**WRITTEN INSTRUCTION:**
Show every line below that contains the word "screenshot", copying each one in full.

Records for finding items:
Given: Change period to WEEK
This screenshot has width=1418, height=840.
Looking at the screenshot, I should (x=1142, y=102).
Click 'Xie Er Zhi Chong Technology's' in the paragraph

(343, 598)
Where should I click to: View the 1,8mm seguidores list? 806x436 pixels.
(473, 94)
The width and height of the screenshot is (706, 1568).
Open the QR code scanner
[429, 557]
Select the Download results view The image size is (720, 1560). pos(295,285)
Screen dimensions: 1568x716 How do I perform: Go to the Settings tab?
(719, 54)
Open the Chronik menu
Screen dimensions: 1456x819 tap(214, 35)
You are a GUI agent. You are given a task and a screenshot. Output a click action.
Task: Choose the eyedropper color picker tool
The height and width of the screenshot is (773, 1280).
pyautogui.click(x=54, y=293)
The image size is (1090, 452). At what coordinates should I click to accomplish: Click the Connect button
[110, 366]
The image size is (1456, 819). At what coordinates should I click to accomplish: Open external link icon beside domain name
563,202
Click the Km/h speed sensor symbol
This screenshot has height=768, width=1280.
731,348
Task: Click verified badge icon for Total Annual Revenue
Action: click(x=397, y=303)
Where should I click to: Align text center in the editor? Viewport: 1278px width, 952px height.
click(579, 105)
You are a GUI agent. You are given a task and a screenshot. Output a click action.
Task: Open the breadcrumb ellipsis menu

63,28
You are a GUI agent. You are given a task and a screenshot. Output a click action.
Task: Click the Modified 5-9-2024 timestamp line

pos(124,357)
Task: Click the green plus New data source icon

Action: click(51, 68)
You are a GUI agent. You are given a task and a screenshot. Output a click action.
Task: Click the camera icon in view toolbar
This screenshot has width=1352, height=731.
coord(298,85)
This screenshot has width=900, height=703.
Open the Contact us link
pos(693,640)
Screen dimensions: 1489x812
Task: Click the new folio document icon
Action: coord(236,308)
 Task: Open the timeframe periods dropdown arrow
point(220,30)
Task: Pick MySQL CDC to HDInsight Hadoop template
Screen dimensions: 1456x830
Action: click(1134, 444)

**FULL ANSWER:**
This screenshot has width=1418, height=840.
Looking at the screenshot, I should (x=1142, y=102).
The width and height of the screenshot is (706, 1568).
You are a GUI agent. You are given a task and a screenshot. Output a click action.
The height and width of the screenshot is (773, 1280).
This screenshot has height=768, width=1280.
You are a GUI agent. You are given a task and a screenshot. Output a click action.
You are a GUI agent. You are given a task and a screenshot. Output a click action.
You are a GUI agent. You are given a task and a screenshot. Output a click action.
This screenshot has width=1352, height=731.
This screenshot has width=900, height=703.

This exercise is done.